Dopo quasi 70 anni torna al cinema l'uomo lupo profondamente rivisto.
di Gabriele Niola

Wolfman, il nuovo uomo lupo è ateo

mercoledì 17 febbraio 2010 - Making Of

Wolfman, il nuovo uomo lupo è ateo
Ultimo, in ordine di tempo, tra i mostri classici della Universal a comparire al cinema e quindi ultimo, sempre cronologicamente, ad aver visto un remake moderno, l'uomo lupo di Wolfman giunge dopo una lunga stagione di mutamenti ed evoluzione delle figure del terrore classiche.
Negli ultimi dieci anni infatti storie antiche come quelle dei vampiri e dei lupi mannari si sono mischiate nella narrativa popolare (sia cinematografica che letteraria) alla più moderna mostruosità degli zombie.
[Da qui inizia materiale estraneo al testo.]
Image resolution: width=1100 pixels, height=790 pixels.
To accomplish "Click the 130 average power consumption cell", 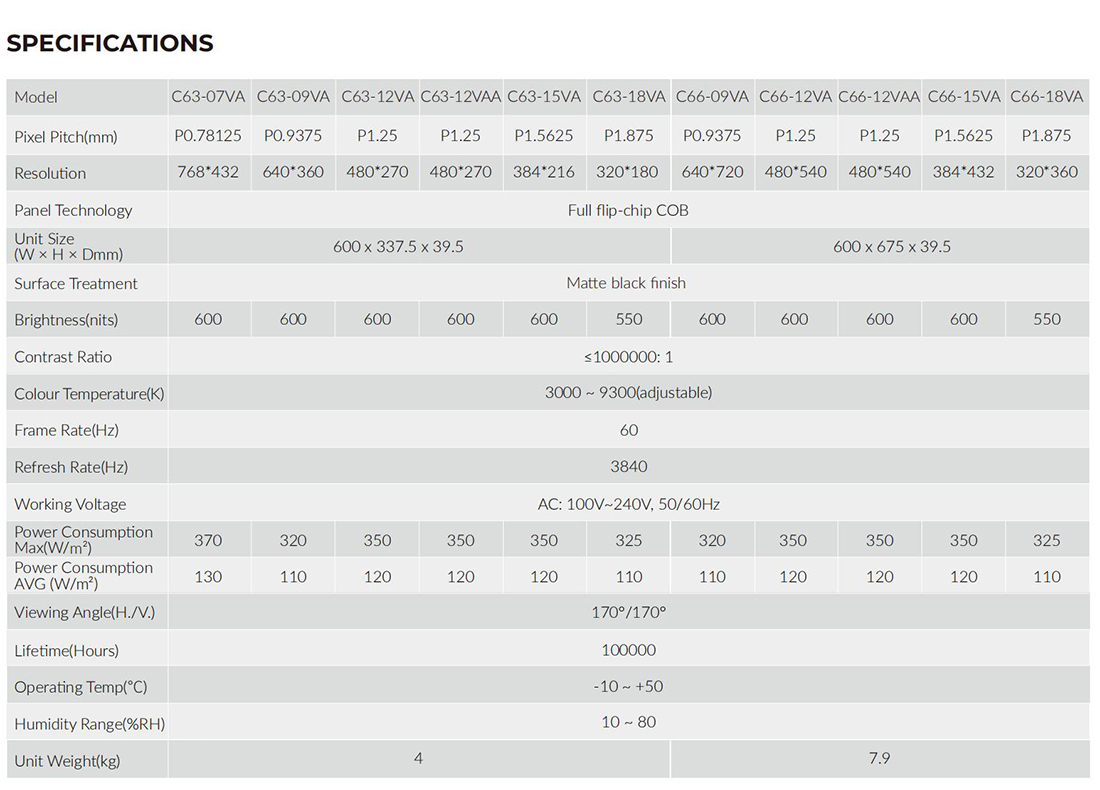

Se nel 1992 Coppola poteva rifare Dracula con piglio classico e nel 1994 Kenneth Branagh misurarsi con un Frankenstein rimodernandolo solo a parole, oggi dopo le variazioni di infiniti film a tema vampiro-licantropesco (in primis i racconti crossmediali della saga di Twilight) il mito dell'uomo lupo ci giunge mutato secondo le medesime direttrici che hanno portato la figura del vampiro da incubo satanico, foriero di fobie gotiche ancestrali e fascino della pulsione sessuale, a figura problematica, contagiata da un male quasi spiegabile.
Lo scarto che separa Wolfman da L'uomo lupo racconta di come gli ultimi anni abbiano concesso alla concezione del male che rappresentiamo al cinema di svincolarsi da qualsiasi connotazione religiosa per approdare al più materiale campo delle colpe familiari. L'uomo lupo non è più un maledetto ma qualcuno che sconta una colpa.
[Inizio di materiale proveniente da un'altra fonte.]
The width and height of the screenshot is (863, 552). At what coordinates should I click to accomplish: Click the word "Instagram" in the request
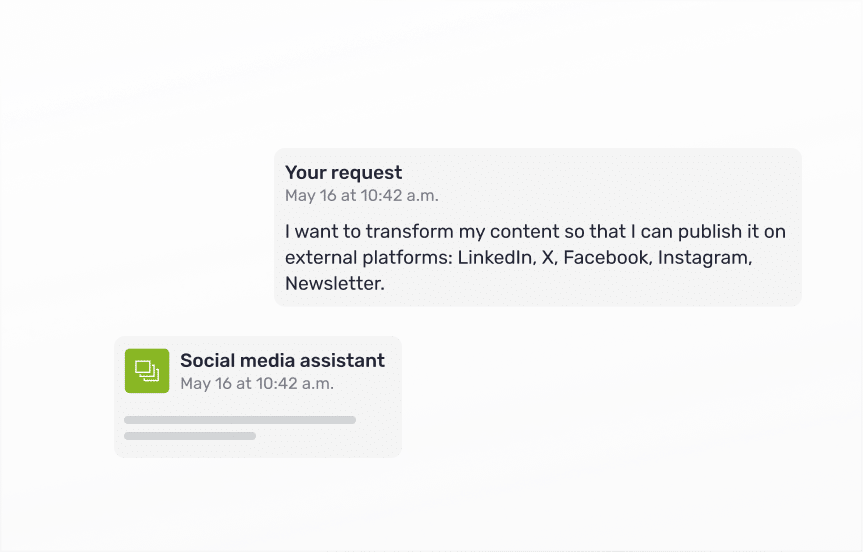pos(704,258)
Il confronto con l'originale
La differenza che più di tutte salta agli occhi vedendo come gli sceneggiatori di Wolfman abbiano deciso di riraccontare la storia che era alla base di L'uomo lupo di George Waggner è che, contrariamente a quello che accade solitamente, il film che esce al cinema ora è ambientato nell'epoca vittoriana mentre il film del 1941 era ambientato nel presente dell'epoca. Già da questa scelta Wolfman sembra voler andare alle radici di un mito che originariamente non era così antico, cercando un revisione definitiva ed inappellabile della figura.
A rimanere invariato nella storia è il fatto di avere un protagonista americano in terra inglese su cui pende l'implicito senso di colpa di un fratello appena morto, così da aiutare l'emergere di un senso di estraneità e solitudine quando, come nell'originale, viene accusato degli omicidi che si susseguono misteriosamente senza che vengano addotte delle prove ma con la forte motivazione di essere straniero.
Partendo dunque da questi elementi, Johnston e gli sceneggiatori costruiscono una storia che, rispetto al modello originale, calca molto di più sulla violenza (con un inedito prologo di sventramenti) e sull'amore per la ragazza di turno (originariamente in secondo piano). Più importante è anche la rivalità paterna (da cui il capovolgimento della risoluzione finale) mentre all'ansia delle continue trasformazioni che ossessionavano Lon Chaney Jr., Benicio Del Toro sostituisce un passato in manicomio che male si incastra con le dinamiche del resto del film, rimanendo alla fine un grande punto interrogativo.
Certo Wolfman non risparmia in citazioni al film primigenio, anche senza motivo. C'è il bastone a testa di lupo anche se manca la sua funzione originale e c'è la poesia iniziale sulla luparia anche se poi nel film moderno la trasformazione arriva con la luna piena e non, come nell'originale, quando appunto la luparia è in fiore. Totalmente scomparso invece il segno sulla pelle che marchia il licantropo, quella stella che richiamava esplicitamente ai marchi che i nazisti imponevano agli ebrei e che oggi avrebbe avuto meno senso.

Da maligno a malato
Prescindendo però dall'analisi delle singole variazioni ciò che di realmente diverso c'è in Wolfman rispetto al suo omologo del '41 è l'approccio alla maledizione.
Quello che accade nel film originale è che, anche per debito al precedente Il mistero del Tibet, le trasformazioni sono dovute al contatto casuale con elementi della mistica indiana, mentre in Wolfman il primigenio contatto (che comunque accade durante un viaggio in India) non avviene casualmente ma per aver inseguito la propria curiosità. In sostanza Wolfman introduce il tema della colpa (che si tramanda lungo l'albero genealogico) nelle origini della maledizione riducendo la componente maligna.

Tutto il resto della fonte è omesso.